Bees At Your Feeders?
Simple, Safe Tips
Introduction
Each fall, people are concerned about bees and wasps competing with hummingbirds at feeders. While some hummers feed in harmony with these insects, many end up fighting hornets, honeybees, and yellow jackets. The most common are bees, wasps, and ants. Other insects such as moths and earwigs may also be attracted to nectar. A feeder with too many bugs becomes contaminated and can keep hummers away. How can you safely discourage pests from bothering feeders so that your visiting hummingbirds will get the sugar-water nectar?
Simple, Safe Tips
Use these simple, safe strategies to keep bees, wasps, and ants away from hummingbird feeders, but still welcomed, as they are valuable to your backyard ecosystem:
- Use caution: NEVER use cooking oil, menthol cough rubs, petroleum jelly or any deterrent that could get on the feathers or in the hummingbirds! This includes any part of the feeder where the feathers or bill could possibly contact the substance. Use commercial insect traps sparingly (and AWAY from the feeder) so you do not disrupt the insects' place in your backyard ecosystem. Never use pesticide chemicals or sprays anywhere near the feeders. Pesticides are poisons! Even a small amount can be devastating to small birds.
- Keep feeders clean: Feeders that leak will attract bees and pests. Frequently clean the outside base and the feeder ports with soapy sponge and lots of rinse water.
- Choose feeders designed to discourage insects: Feeders with saucers position the nectar away from the feeding port where long-tongued hummers can reach nectar, but insects cannot.
- Move the feeder to trick insects: Once hummers find a food source, they will visit it often. Insects are only likely to visit convenient sources and probably won't search for relocated feeders. Moving the feeder by just a few feet can decrease insect visits without discouraging the hummingbirds.
- Give insects their own feeders: Attract the insects by hanging a detour feeder in the full sunlight they prefer and use a sweeter sugar water solution.

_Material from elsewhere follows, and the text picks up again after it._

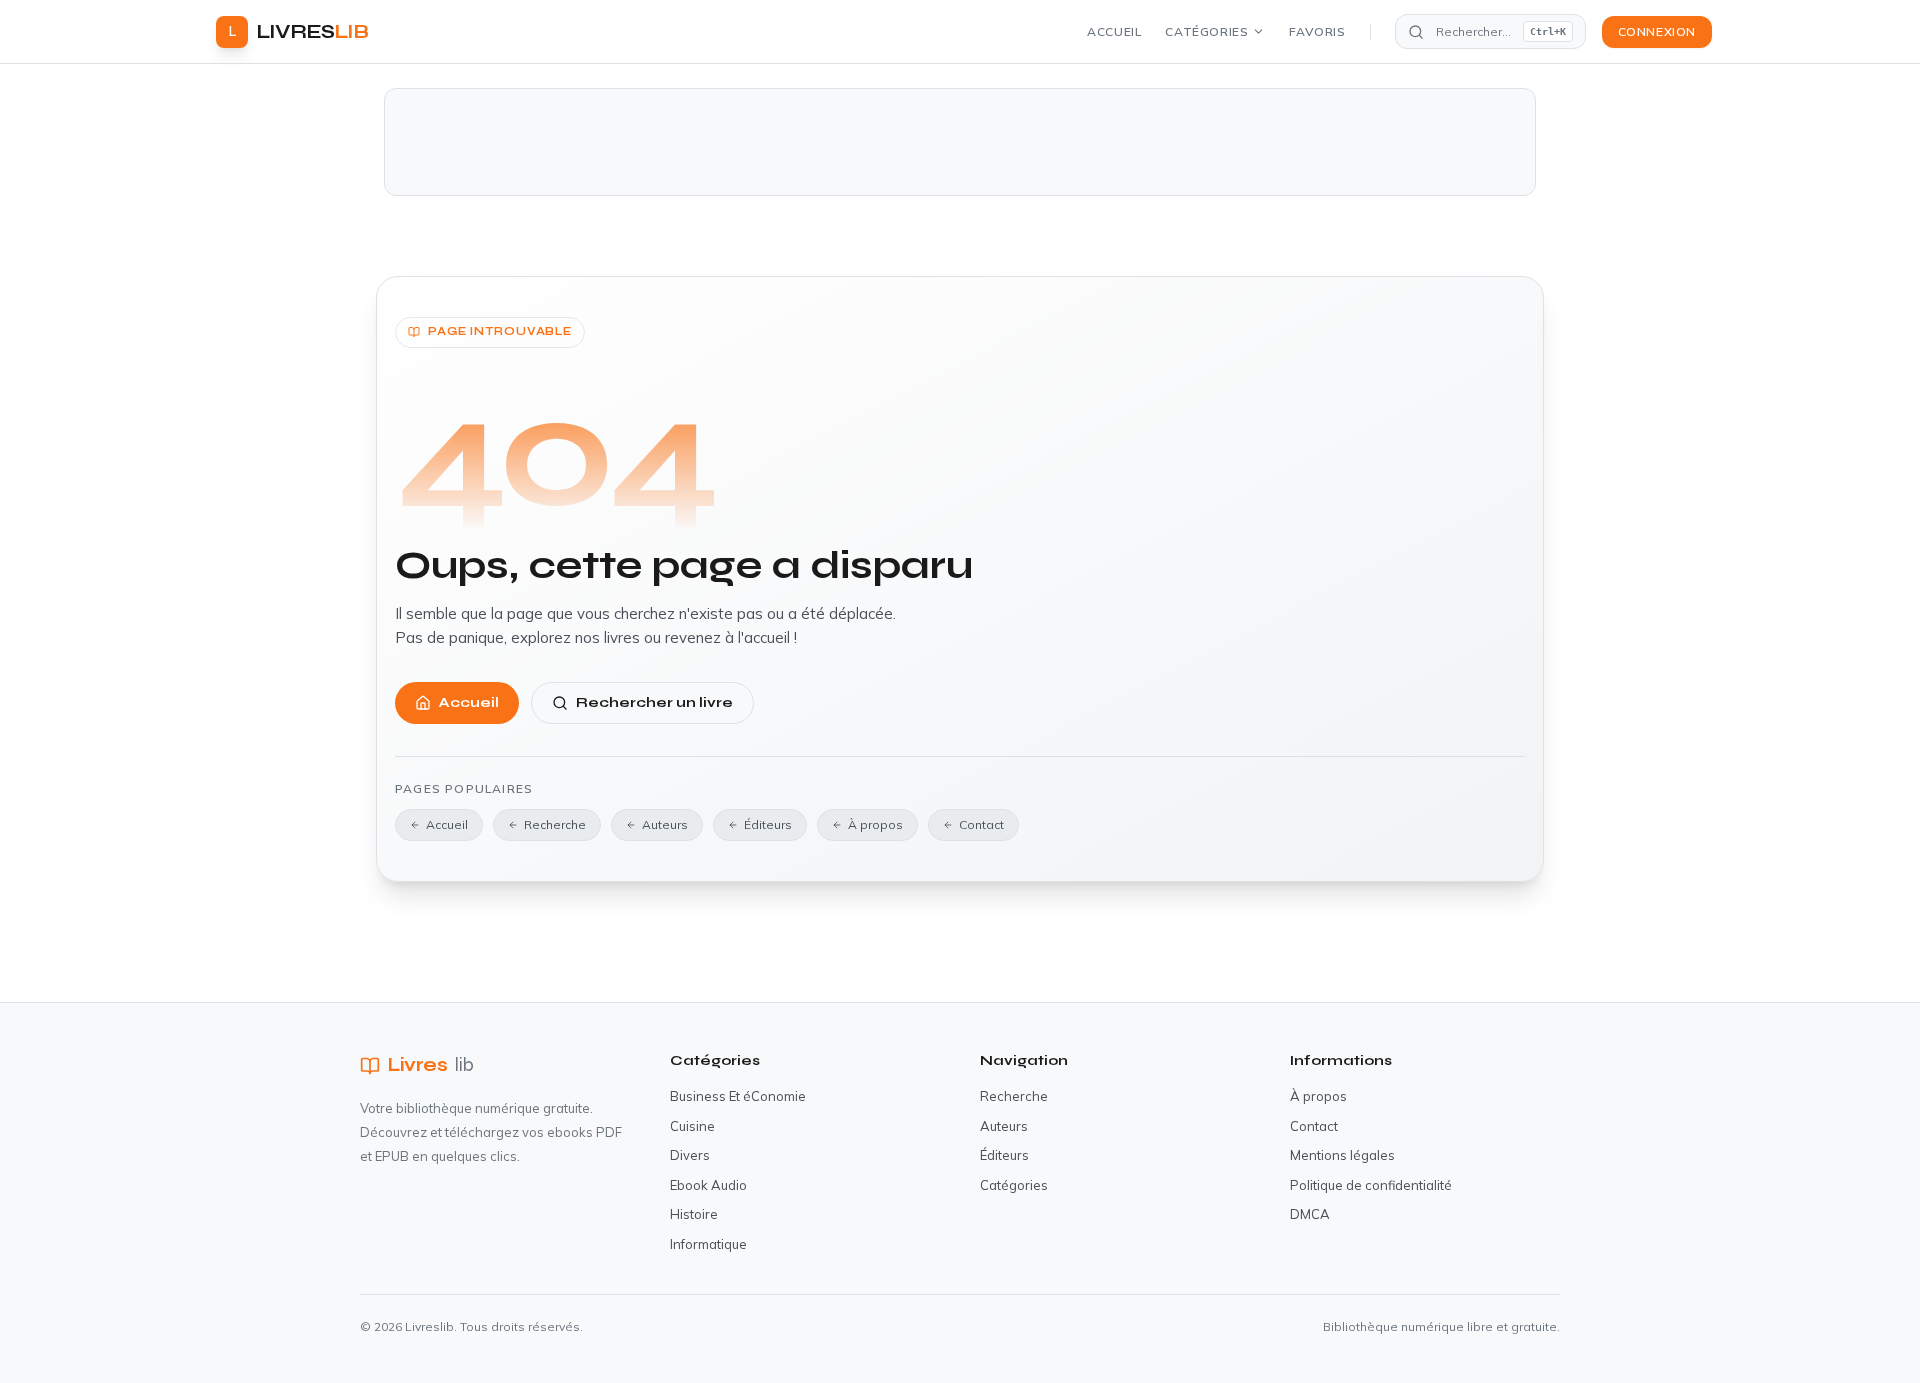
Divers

Place a very shallow bowl with strong sugar water about 5 or 6 feet away from the feeders. (You may need to begin close to the feeder and move it farther away incrementally.) This will keep the insects around to pollinate your flowers while giving them a food source besides the hummingbird feeder.
- Avoid yellow: Red attracts hummingbirds while yellow attracts wasps and bees. Avoid feeders with yellow insect guards or flower accents and your feeder will be less attractive to insects. If you have one with yellow accents, repaint with red, non-toxic paint.
- Use insect traps: Commercial insect traps and feeder accessories are available to minimize insects' access to nectar feeders. While these can be effective deterrents, use them sparingly so you do not disrupt the insects' places in your backyard ecosystem.
- Choose feeder locations carefully: Ants may climb a pole to reach a nectar feeder, so hang the feeder from a branch or gutter instead. Fishing line makes a good hanger; it's hard for ants to climb such a thin line to reach the feeder. Hanging feeders in a shady spot keeps nectar cooler and slows fermentation.
- Keep the yard clean: Remove unintended food sources. The bees, wasps, and ants will be attracted to the area iif they find uncovered trash with sweet leftovers like soda cans.